■ Prompt: For the records below, tally the lines that include the word "computer" and report the number alone.
BEGIN Data for processing
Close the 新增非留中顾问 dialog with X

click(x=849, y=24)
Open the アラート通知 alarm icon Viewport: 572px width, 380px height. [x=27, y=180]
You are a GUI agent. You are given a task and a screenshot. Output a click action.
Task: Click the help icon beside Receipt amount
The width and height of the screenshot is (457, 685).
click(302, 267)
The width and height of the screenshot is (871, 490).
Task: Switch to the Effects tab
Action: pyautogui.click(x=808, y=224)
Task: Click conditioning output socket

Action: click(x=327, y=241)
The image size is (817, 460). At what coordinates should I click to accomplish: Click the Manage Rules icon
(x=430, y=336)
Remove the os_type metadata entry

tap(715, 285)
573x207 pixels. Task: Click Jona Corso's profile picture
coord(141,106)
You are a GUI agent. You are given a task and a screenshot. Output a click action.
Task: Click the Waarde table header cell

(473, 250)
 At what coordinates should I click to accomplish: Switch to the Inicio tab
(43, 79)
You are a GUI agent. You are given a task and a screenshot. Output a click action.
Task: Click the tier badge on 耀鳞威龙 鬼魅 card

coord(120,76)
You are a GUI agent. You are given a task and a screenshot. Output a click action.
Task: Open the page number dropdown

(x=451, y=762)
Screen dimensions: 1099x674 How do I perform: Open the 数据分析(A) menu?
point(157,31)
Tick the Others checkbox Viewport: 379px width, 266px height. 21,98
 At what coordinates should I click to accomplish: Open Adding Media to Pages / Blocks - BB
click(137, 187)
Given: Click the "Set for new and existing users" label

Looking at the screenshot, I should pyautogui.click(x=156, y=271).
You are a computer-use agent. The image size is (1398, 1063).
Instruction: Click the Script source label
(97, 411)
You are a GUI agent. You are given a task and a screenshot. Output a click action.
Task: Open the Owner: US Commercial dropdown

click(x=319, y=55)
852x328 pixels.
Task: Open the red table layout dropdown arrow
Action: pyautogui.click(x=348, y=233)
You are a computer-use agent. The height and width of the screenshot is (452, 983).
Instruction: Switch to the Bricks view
END Data for processing
■ Finished exercise: 2